Mystère et boule de gomme

Mystère et boule de gomme, en voilà une belle expression. Les quilles à la vanille, les glaces au chocolat, en voilà de belles façons. Il y a comme cela des expressions qui signent mon enfance. je m'en rappelle de temps en temps, au gré d'une association d'idée. Souvent elles datent de l'école primaire, de la cour d'école et de ses platanes, au milieu des billes et des soldats de plomb. J'ai aimé cette époque, alors qu'être enfant était joyeux. Bien sûr il y avait les devoirs à la maison et parfois des punitions. J'en ai écrit des lignes, des Je ne dois pas …, ou alors, pour changer parfois recopié des pages entières du guide des bonnes manières ou d'un vieux livre en latin — Les hommes illustres de Plutarque, invariablement.

Il y avait encore des croix de bois, croix de fer, pour jurer sur la tête de ma mère, un secret qu'on garderait au péril de son rang.

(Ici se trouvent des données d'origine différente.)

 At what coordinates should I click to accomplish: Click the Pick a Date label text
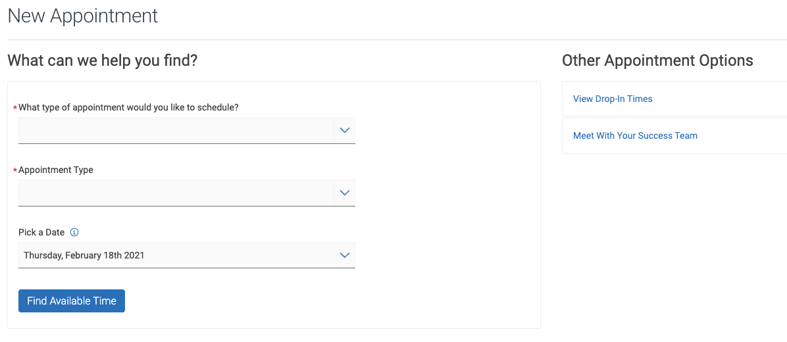coord(41,232)
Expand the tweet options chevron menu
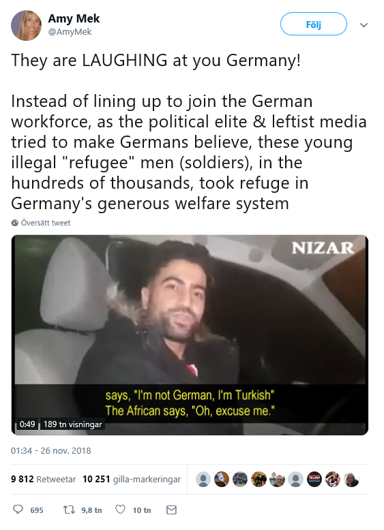This screenshot has height=530, width=384. [x=364, y=25]
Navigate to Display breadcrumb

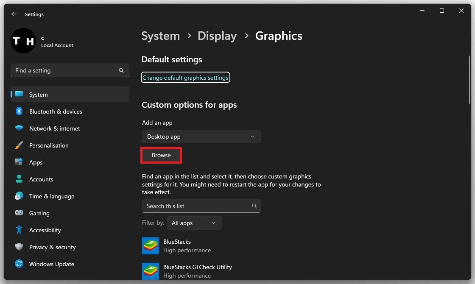[x=217, y=36]

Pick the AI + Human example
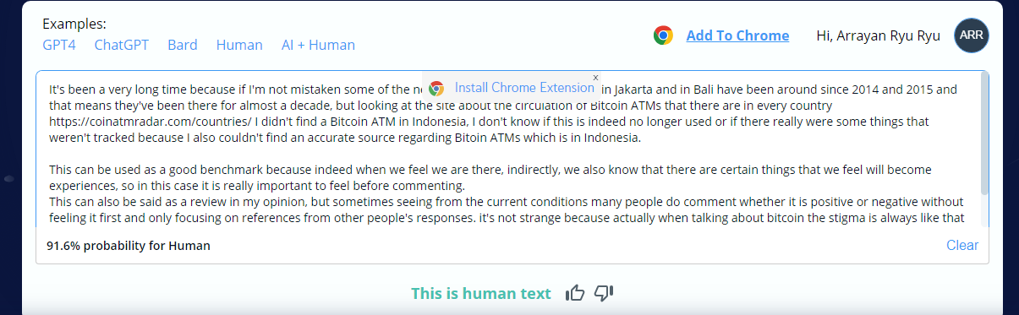pos(318,45)

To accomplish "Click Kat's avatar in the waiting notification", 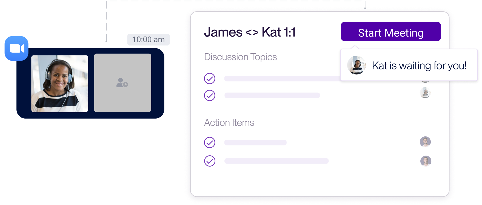I will click(356, 65).
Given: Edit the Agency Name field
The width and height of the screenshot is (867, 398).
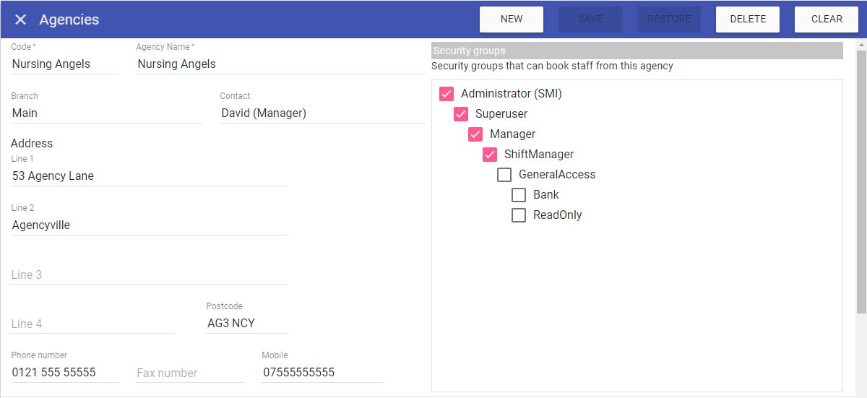Looking at the screenshot, I should point(281,64).
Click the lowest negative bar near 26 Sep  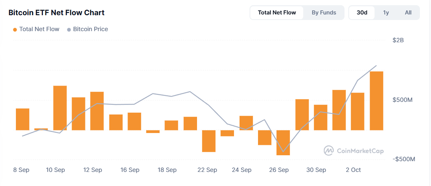click(283, 142)
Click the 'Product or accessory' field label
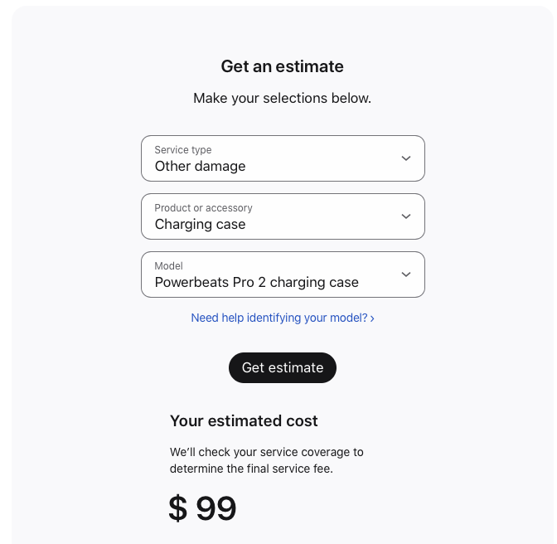The height and width of the screenshot is (544, 557). [x=204, y=208]
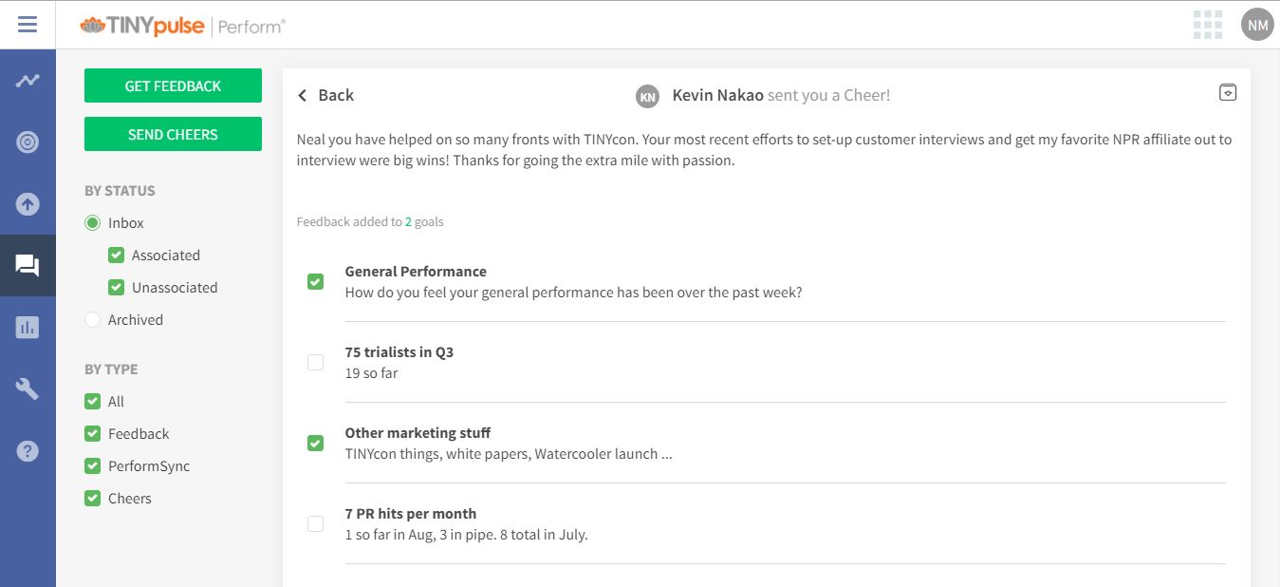The height and width of the screenshot is (587, 1280).
Task: Select the Archived status radio button
Action: click(93, 320)
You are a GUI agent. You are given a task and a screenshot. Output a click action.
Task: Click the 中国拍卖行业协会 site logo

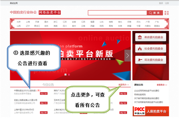(x=23, y=12)
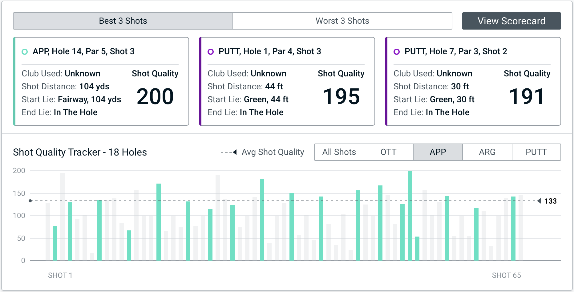Switch to Best 3 Shots view
This screenshot has height=292, width=574.
123,21
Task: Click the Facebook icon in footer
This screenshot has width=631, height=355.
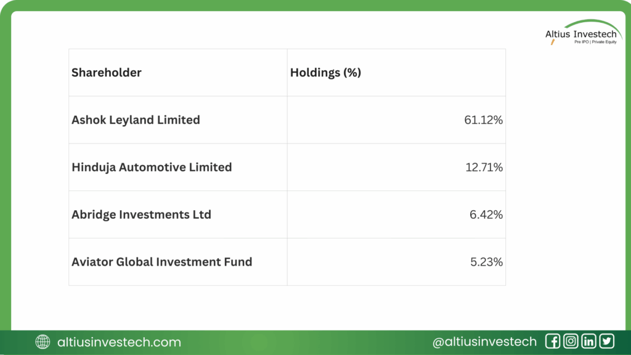Action: click(553, 341)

On allait même de temps en temps, mélanger son sang, justement, pour s'obliger fidélité dans le sacrement. C'était facile, on était toujours couvert d'entailles ou de croûtes en cours de séchage qu'on décollait pour l'occasion. J'en ai râpé sur le sol, surtout en culotte courte, les genoux et les paumes ont connu mille nouvelles peaux. C'était ce temps, où l'on vivait dehors quasiment plus que dedans.

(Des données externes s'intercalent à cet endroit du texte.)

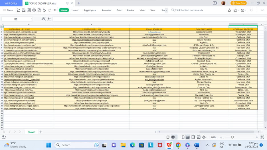Viewport: 267px width, 150px height.
Task: Open the Expedia LinkedIn URL link
Action: [x=92, y=32]
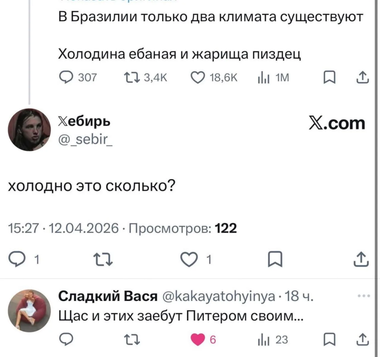Screen dimensions: 380x357
Task: Retweet Сладкий Вася's reply
Action: 132,339
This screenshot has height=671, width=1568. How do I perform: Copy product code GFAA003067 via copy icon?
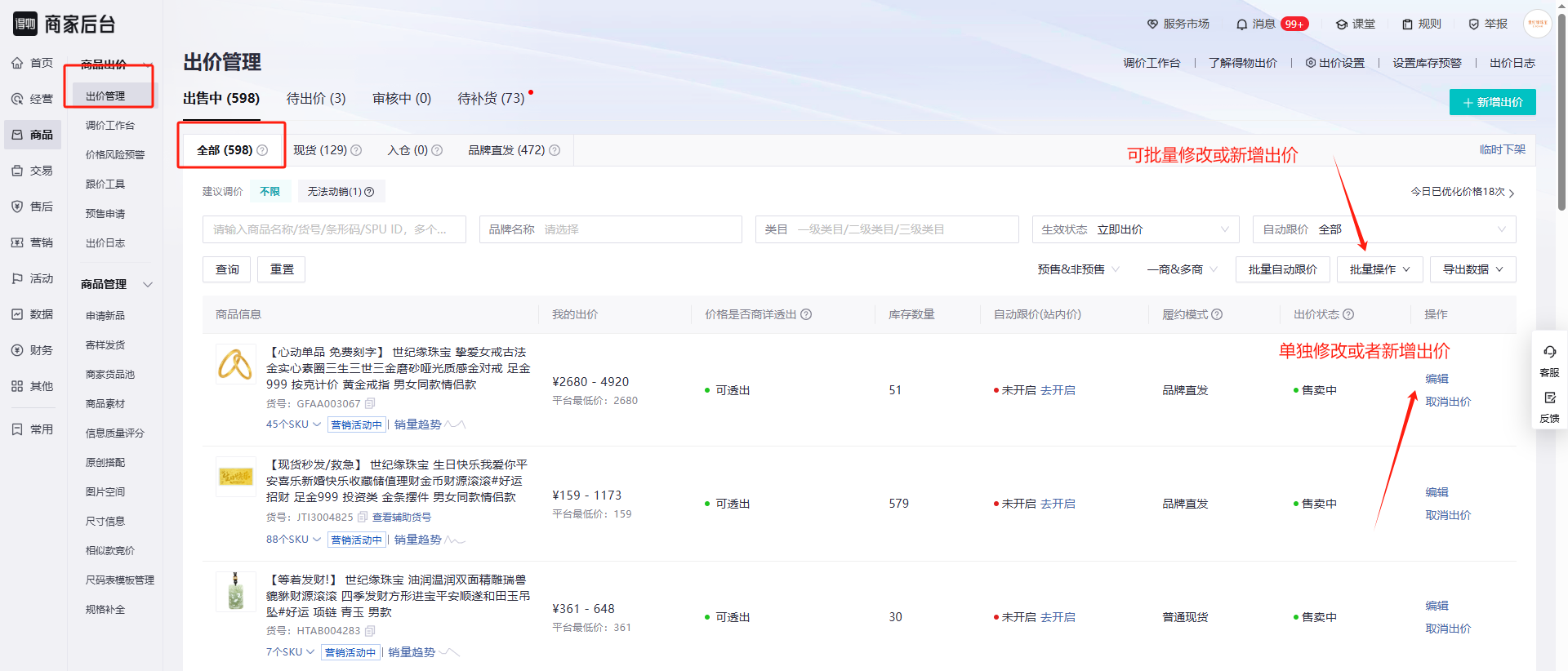click(x=370, y=403)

Il y avait aussi, les jours de défi, des t'es même pas cap' qui fusaient et qui nous obligeaient par fierté, quand bien même on aurait été les derniers à accepter. On apprenait de cette manière à surpasser, parfois au prix d'un pantalon déchiré qui nous vaudrait pour sûr une bonne raclée. C'était le temps où les injures n'avaient pas cours comme maintenant. Merde était rare et putain interdit, on entendait parfois un petit Salaud qui invariablement faisait tourner toutes les têtes des environs. Et puis surtout il fallait se garder des surveillants à la récré, sinon c'était direct la retenue ou encore pire, chez le dirlo, une entrevue. Dans ces cas là, on était sûr d'avoir les parents qui en rajoutaient leur dose. Fallait pas qu'on puisse les soupçonner d'être moins sévères que l'école, ils avaient leur fierté !

J'entends encore les Il est amoureux, … lorsqu'on approchait de trop près une fille. On s'en gardait bien pour ne pas risquer l'opprobre, et pourtant souvent nos oreilles étaient toutes tendues pour saisir les messes-basses qu'elle s'échangeaient. C'est resté longtemps un entier mystère. Mystère et boule de gomme justement, et pourtant je n'en ai jamais mangé une seule ! Et oui, à ce moment, je préférais les carambars. Je me souviens que j'étais souvent frustrés par ces devinettes à moitié coupées sur le papier. Les quilles à la vanille, les glaces au chocolat et puis les parigots, têtes de veaux qui fusaient l'été dès qu'on disait d'où on venait, mais qui incidemment nous intronisait dans la bande pour jouer. D'une phrase on était catalogués et aussitôt on était adoubés.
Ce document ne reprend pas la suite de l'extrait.